Insight into the "young genius behind BitTorrent."
If there's one thing that NPR(National Public Radio) is known for it's interviewing people in the scientific and technological fields that otherwise get short shrift in the national media.
Funded by taxpayer dollars it goes to great lengths to inform the public on a wide variety of topics that are truly of importance. Unlike most so-called news outlets that are seemingly preoccupied with the latest Britney Spears drama NPR sticks solely with informative interviews and reports.

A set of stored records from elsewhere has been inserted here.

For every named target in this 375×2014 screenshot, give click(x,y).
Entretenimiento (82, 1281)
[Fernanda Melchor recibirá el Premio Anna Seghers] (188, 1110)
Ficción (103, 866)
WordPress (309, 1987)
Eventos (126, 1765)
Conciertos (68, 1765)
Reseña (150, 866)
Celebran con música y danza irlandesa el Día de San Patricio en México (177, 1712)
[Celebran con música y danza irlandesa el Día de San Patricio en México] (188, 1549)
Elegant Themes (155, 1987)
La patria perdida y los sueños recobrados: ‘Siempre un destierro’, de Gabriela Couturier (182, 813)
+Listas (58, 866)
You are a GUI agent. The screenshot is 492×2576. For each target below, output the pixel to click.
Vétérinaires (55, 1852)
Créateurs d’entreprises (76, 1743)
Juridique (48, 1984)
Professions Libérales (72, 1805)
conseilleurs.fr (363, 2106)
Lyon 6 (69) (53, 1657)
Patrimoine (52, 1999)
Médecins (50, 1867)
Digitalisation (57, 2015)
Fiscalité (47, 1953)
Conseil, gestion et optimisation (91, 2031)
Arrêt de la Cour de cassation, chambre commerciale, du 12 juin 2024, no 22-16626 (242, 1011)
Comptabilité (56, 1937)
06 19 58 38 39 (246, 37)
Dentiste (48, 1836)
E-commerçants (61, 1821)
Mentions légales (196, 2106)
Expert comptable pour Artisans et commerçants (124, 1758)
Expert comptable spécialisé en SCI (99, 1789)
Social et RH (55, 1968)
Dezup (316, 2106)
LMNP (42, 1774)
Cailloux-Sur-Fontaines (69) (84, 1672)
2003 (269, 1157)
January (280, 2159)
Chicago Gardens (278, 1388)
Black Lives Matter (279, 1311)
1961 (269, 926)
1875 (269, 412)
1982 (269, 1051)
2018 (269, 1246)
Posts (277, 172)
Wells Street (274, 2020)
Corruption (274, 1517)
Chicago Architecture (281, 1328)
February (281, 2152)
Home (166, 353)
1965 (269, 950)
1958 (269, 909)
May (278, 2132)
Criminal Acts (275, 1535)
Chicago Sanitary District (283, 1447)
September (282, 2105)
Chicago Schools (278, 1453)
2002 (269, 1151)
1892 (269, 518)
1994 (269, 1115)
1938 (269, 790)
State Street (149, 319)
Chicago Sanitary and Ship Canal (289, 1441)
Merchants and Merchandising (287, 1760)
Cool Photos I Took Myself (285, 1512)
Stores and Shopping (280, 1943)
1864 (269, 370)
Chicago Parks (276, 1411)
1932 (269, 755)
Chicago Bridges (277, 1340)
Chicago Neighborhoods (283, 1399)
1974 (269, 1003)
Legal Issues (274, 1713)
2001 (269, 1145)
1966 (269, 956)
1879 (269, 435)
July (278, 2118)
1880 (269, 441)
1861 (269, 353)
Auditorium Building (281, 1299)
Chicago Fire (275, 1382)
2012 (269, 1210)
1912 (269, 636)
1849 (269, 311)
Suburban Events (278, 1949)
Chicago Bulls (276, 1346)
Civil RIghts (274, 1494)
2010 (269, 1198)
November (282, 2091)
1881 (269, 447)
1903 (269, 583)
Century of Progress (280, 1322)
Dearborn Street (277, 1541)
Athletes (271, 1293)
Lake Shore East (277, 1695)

So it was refreshing to hear a recent interview conducted by NPR's Andrea Seabrook with Bram Cohen titled "The Young Genius Behind BitTorrent." For the unfamiliar Bram Cohen is the code programming wunderkind who developed the BitTorrent protocol in a just a few short weeks back in 2001.
The interview gives an interesting peek into the man, or genius, behind BitTorrent who professes to have "...learned to how to program at a very young age" and to just how incredibly intelligent he really is.
"I remember talking to a friend of mine in in I believe the the first grade and I had a Timex Sinclair at the time and he had a Commodore 64," he says. "So I was basically trying to explain the Church-Turing thesis to my 1st grade classmate and he had no ideas what I was talking about."
It's sadly something that even I would admit to having no idea what Cohen's talking about.